In my background, when I was a kid my father was at the Brotherhood of Railroad Trainmen. He was an executive and he helped to create the United Transportation Union, one of the largest transportation unions in the world. And I spent my young years understanding how community organization was done.

Within a labor union you work within local lodges. And when a family needs help you get it to them. Whether that's money, medicine, whatever is needed. The union takes care of the workers in the union. People end up thinking that they're really working as much for the union as for the company. That kind of local organization happens, that local sharing of ideas and support among people. That's when peaceful revolution starts and governments are overthrown.

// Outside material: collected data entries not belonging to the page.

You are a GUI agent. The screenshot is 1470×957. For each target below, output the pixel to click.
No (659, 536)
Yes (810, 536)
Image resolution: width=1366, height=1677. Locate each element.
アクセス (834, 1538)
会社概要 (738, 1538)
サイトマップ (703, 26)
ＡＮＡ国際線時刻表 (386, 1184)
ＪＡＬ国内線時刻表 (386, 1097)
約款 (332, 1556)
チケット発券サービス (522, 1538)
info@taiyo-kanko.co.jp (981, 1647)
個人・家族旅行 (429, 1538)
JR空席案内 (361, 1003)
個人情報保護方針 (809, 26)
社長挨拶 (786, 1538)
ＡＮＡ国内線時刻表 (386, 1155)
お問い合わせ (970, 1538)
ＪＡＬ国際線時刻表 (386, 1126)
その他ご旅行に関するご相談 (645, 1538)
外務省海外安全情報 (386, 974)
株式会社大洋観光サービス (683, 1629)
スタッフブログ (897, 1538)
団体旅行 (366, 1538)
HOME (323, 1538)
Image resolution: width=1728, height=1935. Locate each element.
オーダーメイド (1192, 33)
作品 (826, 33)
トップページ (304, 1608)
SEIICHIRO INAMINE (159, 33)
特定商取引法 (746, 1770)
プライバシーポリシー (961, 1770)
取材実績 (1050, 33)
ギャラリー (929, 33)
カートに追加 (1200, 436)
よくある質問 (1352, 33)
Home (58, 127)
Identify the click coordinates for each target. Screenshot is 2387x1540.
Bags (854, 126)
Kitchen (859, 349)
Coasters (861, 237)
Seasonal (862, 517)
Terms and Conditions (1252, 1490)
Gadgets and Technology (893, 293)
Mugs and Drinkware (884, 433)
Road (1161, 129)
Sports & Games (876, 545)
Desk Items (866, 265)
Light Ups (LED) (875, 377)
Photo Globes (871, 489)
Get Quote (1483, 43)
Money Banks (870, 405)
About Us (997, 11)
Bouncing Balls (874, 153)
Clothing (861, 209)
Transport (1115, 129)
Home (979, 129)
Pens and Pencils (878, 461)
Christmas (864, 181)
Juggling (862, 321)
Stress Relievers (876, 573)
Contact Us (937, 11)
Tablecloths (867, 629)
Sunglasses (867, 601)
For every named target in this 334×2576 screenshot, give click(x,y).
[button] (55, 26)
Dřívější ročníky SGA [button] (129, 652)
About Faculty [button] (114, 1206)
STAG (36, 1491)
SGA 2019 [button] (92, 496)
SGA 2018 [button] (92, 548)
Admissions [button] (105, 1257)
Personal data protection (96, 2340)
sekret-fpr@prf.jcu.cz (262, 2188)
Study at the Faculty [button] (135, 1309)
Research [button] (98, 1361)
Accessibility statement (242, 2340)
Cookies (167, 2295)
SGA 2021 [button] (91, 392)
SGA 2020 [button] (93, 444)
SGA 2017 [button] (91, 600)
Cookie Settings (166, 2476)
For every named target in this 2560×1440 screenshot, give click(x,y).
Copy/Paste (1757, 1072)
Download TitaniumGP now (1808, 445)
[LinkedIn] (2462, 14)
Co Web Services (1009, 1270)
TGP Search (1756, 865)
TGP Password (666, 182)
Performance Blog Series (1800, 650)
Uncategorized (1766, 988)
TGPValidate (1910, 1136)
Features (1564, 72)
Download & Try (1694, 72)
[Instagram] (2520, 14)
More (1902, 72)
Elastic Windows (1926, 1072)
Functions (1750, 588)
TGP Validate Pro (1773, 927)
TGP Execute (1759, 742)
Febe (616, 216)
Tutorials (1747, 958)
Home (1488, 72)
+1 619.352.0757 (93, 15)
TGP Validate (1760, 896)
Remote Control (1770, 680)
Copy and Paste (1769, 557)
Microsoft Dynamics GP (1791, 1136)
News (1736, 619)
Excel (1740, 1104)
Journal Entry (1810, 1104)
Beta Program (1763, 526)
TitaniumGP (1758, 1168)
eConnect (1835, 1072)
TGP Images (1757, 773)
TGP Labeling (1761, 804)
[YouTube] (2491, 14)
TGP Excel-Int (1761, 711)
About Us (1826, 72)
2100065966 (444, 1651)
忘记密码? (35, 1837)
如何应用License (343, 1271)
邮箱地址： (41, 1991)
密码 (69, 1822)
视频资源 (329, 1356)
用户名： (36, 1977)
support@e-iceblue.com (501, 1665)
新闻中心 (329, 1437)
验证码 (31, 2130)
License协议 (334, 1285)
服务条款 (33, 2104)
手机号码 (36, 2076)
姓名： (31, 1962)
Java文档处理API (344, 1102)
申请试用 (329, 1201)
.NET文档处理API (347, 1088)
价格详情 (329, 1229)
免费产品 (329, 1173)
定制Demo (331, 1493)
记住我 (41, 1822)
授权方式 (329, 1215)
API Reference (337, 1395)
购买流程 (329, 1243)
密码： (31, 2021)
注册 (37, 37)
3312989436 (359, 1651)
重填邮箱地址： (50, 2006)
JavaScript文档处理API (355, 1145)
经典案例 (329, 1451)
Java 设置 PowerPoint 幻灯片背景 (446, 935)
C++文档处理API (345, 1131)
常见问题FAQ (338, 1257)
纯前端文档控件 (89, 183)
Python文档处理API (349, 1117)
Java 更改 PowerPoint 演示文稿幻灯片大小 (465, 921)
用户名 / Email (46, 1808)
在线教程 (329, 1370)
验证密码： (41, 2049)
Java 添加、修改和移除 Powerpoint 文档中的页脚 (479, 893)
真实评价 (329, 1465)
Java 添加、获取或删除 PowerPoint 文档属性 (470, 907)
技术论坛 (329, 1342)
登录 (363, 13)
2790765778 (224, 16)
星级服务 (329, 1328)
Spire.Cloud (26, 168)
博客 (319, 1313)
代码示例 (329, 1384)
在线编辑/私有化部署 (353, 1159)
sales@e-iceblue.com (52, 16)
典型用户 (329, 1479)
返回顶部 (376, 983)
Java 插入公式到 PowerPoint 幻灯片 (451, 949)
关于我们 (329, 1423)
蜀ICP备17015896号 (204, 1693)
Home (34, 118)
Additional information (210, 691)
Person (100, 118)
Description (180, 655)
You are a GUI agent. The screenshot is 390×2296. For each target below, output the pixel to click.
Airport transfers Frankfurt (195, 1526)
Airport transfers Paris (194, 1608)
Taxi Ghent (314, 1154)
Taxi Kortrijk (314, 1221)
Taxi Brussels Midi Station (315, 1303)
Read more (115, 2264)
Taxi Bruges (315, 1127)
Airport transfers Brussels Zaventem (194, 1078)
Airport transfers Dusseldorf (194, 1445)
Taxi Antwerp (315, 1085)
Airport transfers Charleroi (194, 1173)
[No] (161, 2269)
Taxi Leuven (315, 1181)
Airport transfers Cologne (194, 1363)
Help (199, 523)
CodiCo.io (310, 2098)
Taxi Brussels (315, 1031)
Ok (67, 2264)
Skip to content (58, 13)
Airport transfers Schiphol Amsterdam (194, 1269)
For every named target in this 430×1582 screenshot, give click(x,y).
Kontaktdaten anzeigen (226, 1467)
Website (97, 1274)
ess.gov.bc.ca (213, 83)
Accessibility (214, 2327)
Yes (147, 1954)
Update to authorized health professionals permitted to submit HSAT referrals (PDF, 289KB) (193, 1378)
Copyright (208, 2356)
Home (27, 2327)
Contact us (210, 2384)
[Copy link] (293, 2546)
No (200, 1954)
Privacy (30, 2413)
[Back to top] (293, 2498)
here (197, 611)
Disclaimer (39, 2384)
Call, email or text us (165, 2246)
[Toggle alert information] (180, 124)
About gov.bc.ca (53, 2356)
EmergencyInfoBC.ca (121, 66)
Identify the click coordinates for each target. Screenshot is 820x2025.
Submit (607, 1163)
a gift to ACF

I walked the two hundred miles of the Iran Freedom Walk to express that solidarity. I can see a day where people in fifty countries will walk, maybe even on 9/11. There's a group called March Against Terror organizing on this principle. When people in fifty countries walk--hundreds of millions of people walking across the face of the earth--there'll be no tyrant left who can stand that moral power.

Ronald Reagan showed it. What it took to bring down the Soviet Union was not missiles or guns. It took him to stand there and say, "Mr. Gorbachov, tear down this wall!" It took his courage to say that the Soviet Union was an evil empire and he determined that he wanted it gone...this evil government destroyed and gone. Not dealt with, or contained, or worked with, but eliminated. And not eliminated through a war but by the people themselves.

That's where I see the future. I think in the next few years, the next generation, people are going to realize that within their own hands, within their own power, is the ability to determine their lives. And people all over the world...I've traveled all over the world...people want the same thing whether they're Vietnamese or Iranians or Cubans or Africans or wherever they're from. They want to have children, have families, fall in love, grow old, work reasonably, die in their own beds with the family around them--loved. They do not want a war. They do not want tyranny. They don't want oppression. People all around the world have these same basic needs and desires.

If we focus there that's were the world can build just societies that are self-determined by people, not ruled by tyrannies, not oppressed by criminals. We've got to get rid of these criminal mafias who are ruling these countries today. When the world sees through it, these criminal dictators are going to look like jokes. And I think as they do get ridiculed and eliminated the world will be glad to be rid of them peacefully. That's what I pray for.